#### Task to complete:
Output the lines from the one holding "Task: Switch to the Archives tab" to the end of the entries that follow, exactly and only those, minus any pictures.

::: Data for review

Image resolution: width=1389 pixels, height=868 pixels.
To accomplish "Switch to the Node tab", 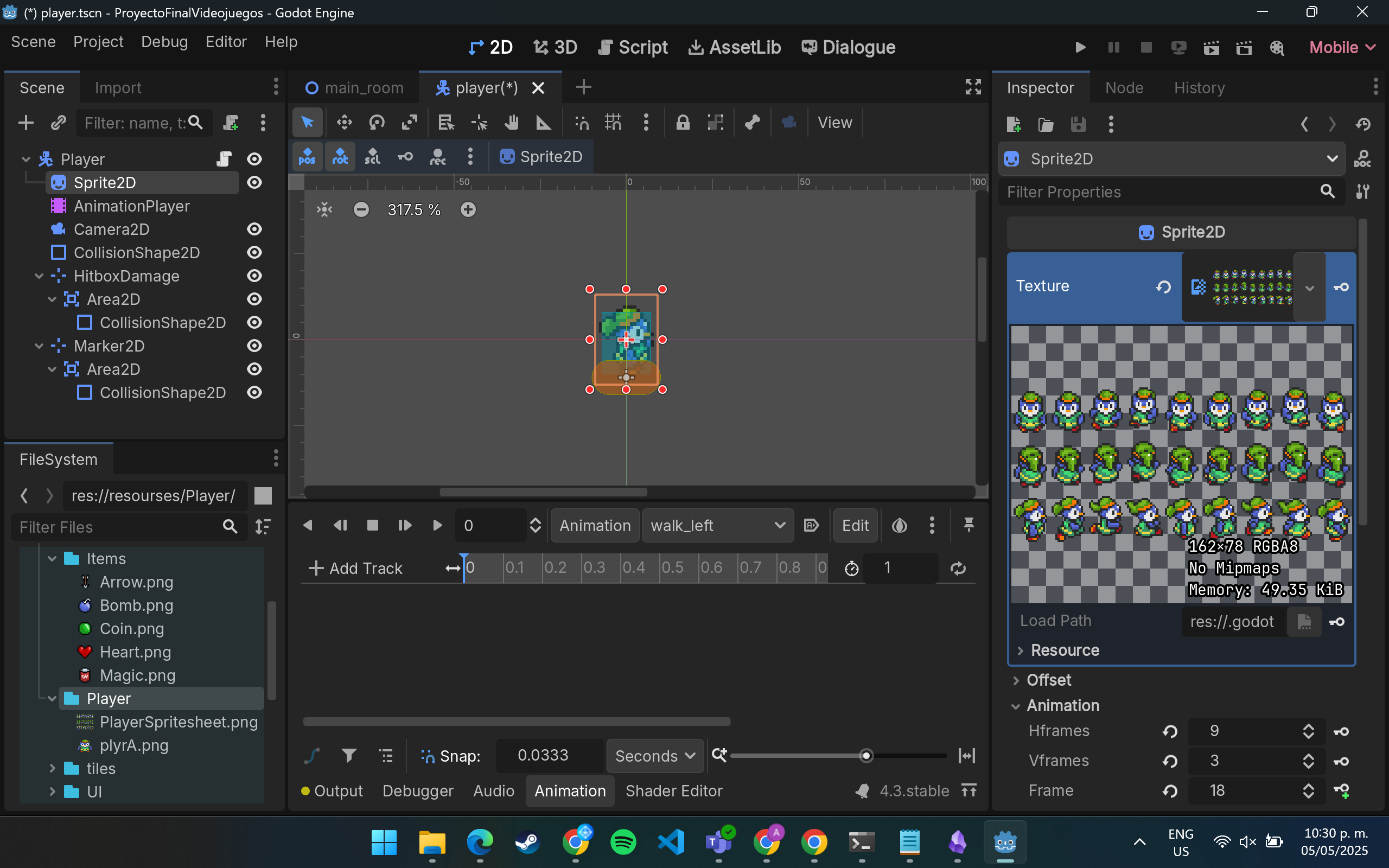I will [x=1124, y=88].
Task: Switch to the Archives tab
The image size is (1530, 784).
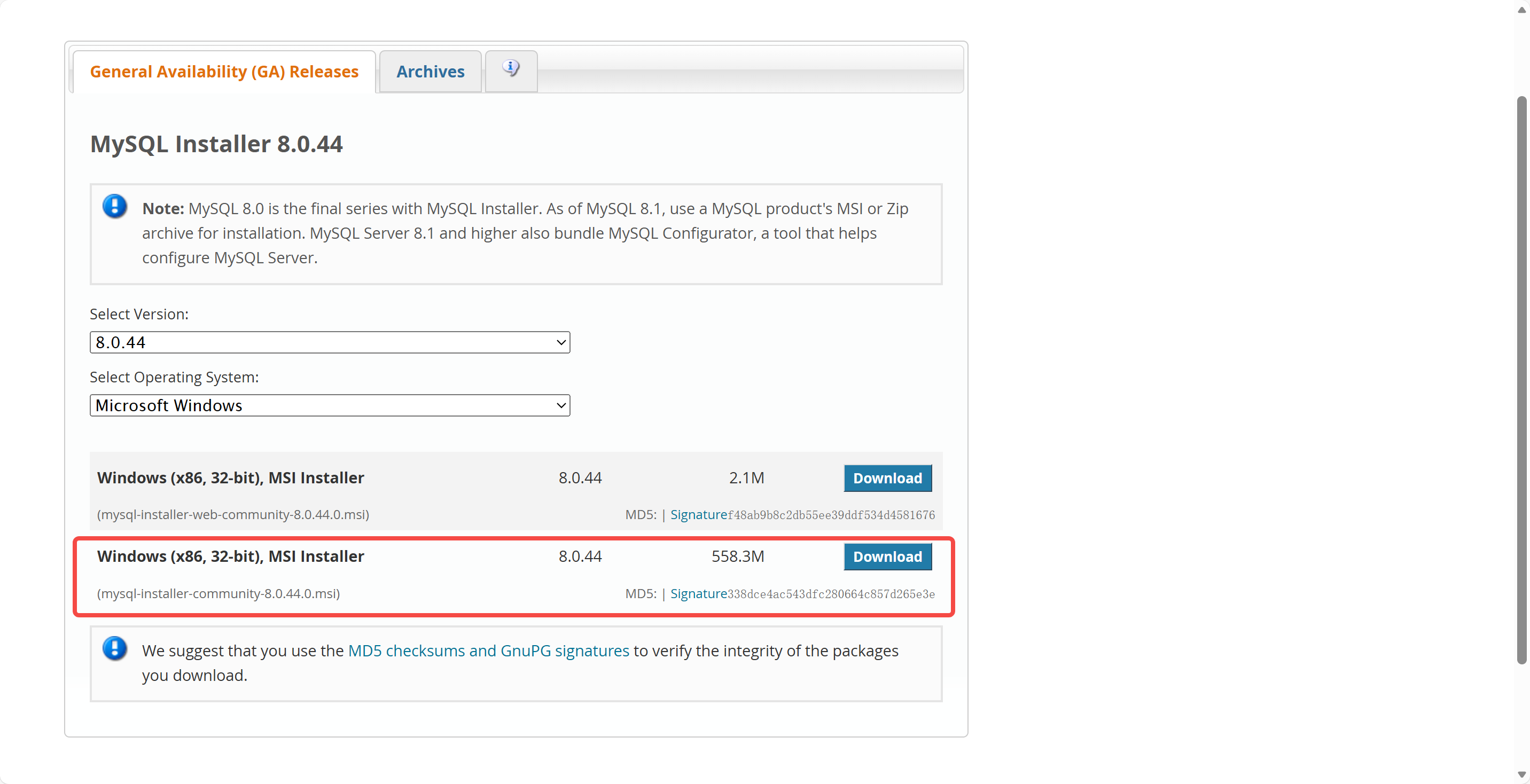Action: (x=430, y=72)
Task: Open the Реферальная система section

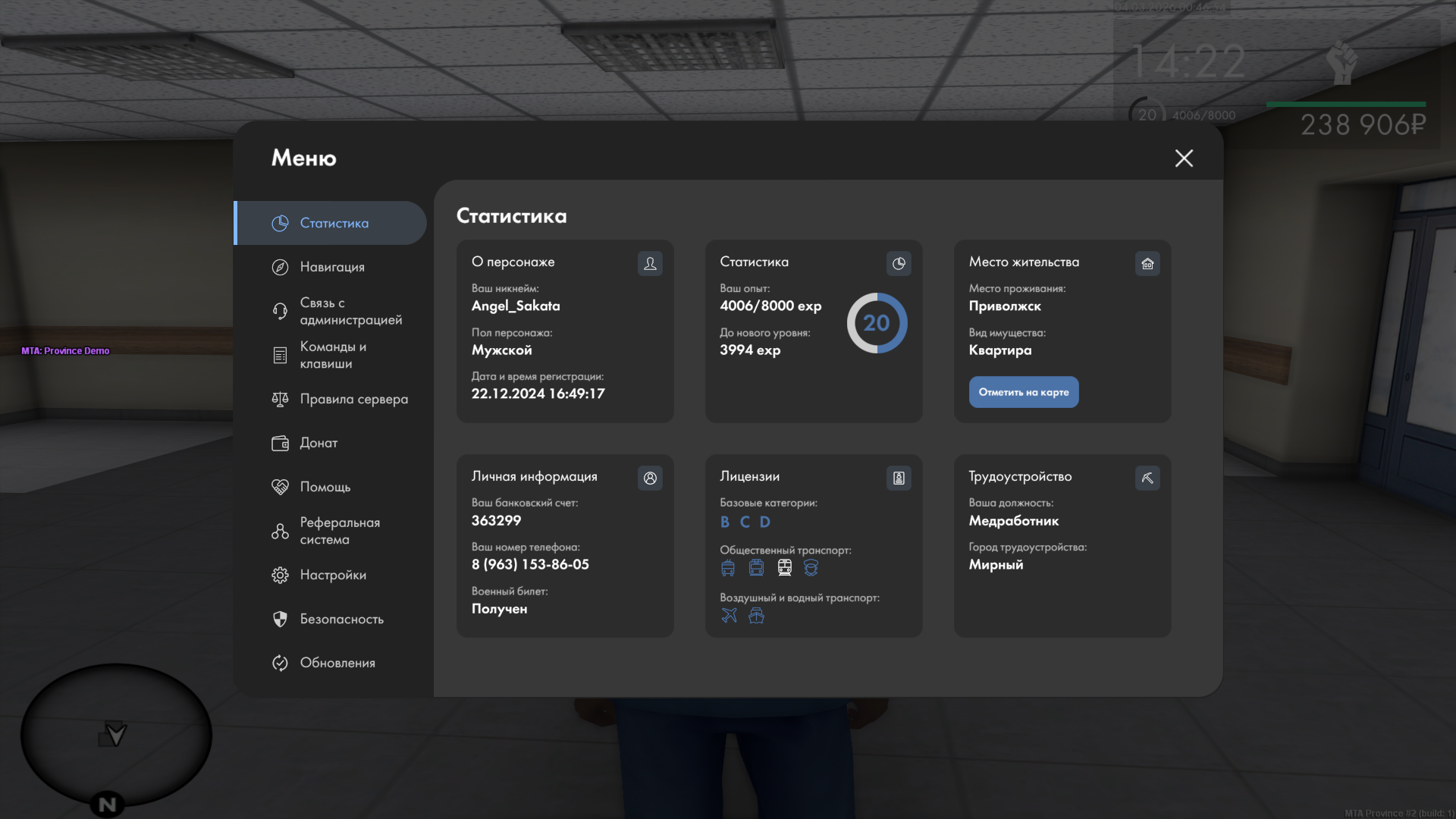Action: pyautogui.click(x=339, y=531)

::::::

#### Your solution:
Task: Switch to the Archives tab
The image size is (1530, 784).
Action: (x=430, y=72)
Task: Open the Реферальная система section

Action: pyautogui.click(x=339, y=531)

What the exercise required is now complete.